Es inevitable, si pienso en Pepe Espaliú (Córdoba, 1955-1993), no recordarle delgado y descalzo, transportado en brazos de sucesivas parejas de hombres y mujeres, atravesando las calles hasta dar con los pies en las puertas del Museo Reina Sofía. Carrying (1992) fue una performance que, con su estrecho contacto físico trataba, entre otras cosas, de desmontar el terrible estigma social que acompañó a aquella otra pandemia que fue el SIDA. En unos años de creciente individualismo y atomización social, Espaliú proclamaba con su fragilidad cuidada entre muchos, la importancia de lo colectivo.
Espaliú, cordobés de nacimiento, se formó intelectualmente en Barcelona, entre experimentos de arte conceptual y seminarios de psicoanálisis. Escribió poesía, se comprometió con la neofiguración hasta el fin de sus días. Vivió temporadas en París y Ámsterdam. Conoció su enfermedad en Nueva York, donde estuvo en contacto con los colectivos de artistas que se movilizaron intensamente contra el silencio y el desprecio de la administración.

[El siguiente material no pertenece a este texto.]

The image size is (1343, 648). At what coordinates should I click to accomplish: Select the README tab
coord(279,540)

Una excelente exposición que recoge obras de los últimos tres años de este artista versátil y coherente
Pero si Carrying fuera su mejor obra, no estaría escribiendo estas líneas. Tras el destello de aquella acción impactante corre el riesgo de quedar oculto un trabajo extenso y coherente que, además, cosa poco común, se desarrolla con igual intensidad tanto en dos como en tres dimensiones. De todo ello es buena prueba esta excelente exposición, que recoge obras de sus últimos tres años de vida. Artista versátil, maneja la gráfica, el collage, los objetos y la escultura. Junto a un nutrido grupo de obras terminadas, veremos también dibujos en hojas sueltas de cuaderno. Son esquemas, bocetos, a veces con anotaciones, hallazgos con o sin posterior cristalización.

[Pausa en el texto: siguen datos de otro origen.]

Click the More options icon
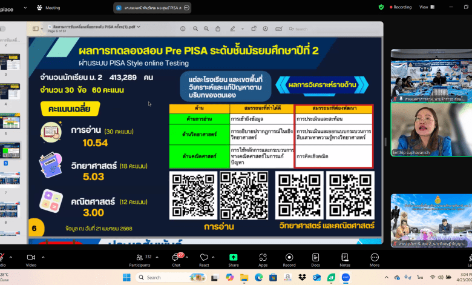Screen dimensions: 472x285 click(x=375, y=258)
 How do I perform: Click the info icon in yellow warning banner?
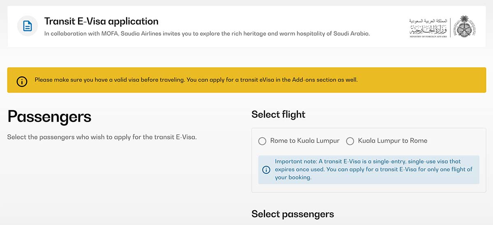(22, 81)
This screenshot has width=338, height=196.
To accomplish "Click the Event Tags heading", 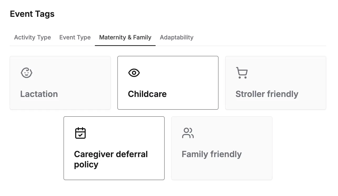I will [32, 14].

Gracias a la dimensión fetichista del coleccionismo de arte, podemos los interesados asomarnos así al taller mental del artista. Y ver cómo el dibujo melancólico de una farola junto a un puente se vuelve más melancólico, aún, cuando en la página de al lado, aquella se ha convertido en una muleta. Es fascinante ver cómo una primera intuición, casi garabateada a bolígrafo, es ahora una escultura. Las de Espaliú son al mismo tiempo rotundas y sutiles: ese lecho, duro y oscuro en el que se marca la huella de un cuerpo. O la gran pieza, de abstracta genitalidad.

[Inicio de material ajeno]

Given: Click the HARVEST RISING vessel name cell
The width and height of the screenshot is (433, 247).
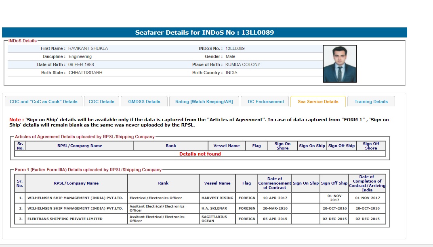Looking at the screenshot, I should 217,198.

En efecto, el cuerpo o mejor, lo corporal, es el argumento de esta exposición. Sus pulsiones, atributos y lesiones. Como dice acertadamente Juan Vicente Aliaga, en el hermoso catálogo, todas esas creaciones están atravesadas por lo táctil. El instrumento que evalúa la parte más material de la realidad. Hay, consecuentemente, cicatrices y guantes, pero incluso soportes y marcos, compactos y rugosos invitan a tocar con los ojos.
De pocos artistas se puede decir que hayan creado un lenguaje de símbolos propio y al tiempo reconocible por los demás. En el caso de Espaliú, sabemos que máscaras, muletas, jaulas desfondadas, palanquines dicen necesidad, fragilidad, secreto.